# [WORK REQUIRED]
Leave the pictures out. Retype exactly the lines below from the one containing "Click the lightning bolt Run Pipeline icon" through the one containing "This screenshot has height=185, width=231.", and no others.

# [SUPPLIED ENTRIES]
=== Begin Enclosure ===

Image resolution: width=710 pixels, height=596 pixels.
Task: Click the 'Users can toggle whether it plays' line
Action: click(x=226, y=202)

=== End Enclosure ===
=== Begin Enclosure ===

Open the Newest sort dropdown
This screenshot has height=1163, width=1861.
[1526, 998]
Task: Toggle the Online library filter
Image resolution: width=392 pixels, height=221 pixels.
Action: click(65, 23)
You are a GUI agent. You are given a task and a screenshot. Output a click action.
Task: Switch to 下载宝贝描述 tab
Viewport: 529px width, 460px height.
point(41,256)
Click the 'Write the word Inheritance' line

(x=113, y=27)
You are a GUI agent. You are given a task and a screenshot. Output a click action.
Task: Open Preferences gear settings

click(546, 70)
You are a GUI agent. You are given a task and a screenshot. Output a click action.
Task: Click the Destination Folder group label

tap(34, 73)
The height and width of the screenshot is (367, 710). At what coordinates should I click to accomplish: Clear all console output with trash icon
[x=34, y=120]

=== End Enclosure ===
=== Begin Enclosure ===

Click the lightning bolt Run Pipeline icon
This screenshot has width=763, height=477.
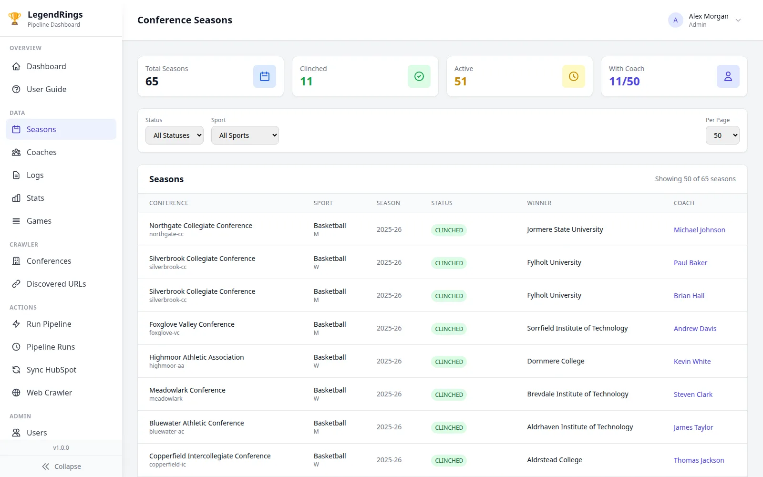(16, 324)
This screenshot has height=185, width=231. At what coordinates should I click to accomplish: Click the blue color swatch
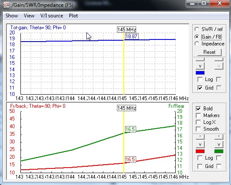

=== End Enclosure ===

# [SOLUTION BELOW]
Click the lightning bolt Run Pipeline icon
This screenshot has width=763, height=477.
(16, 324)
This screenshot has height=185, width=231. At what coordinates should I click to accomplish: Click the blue color swatch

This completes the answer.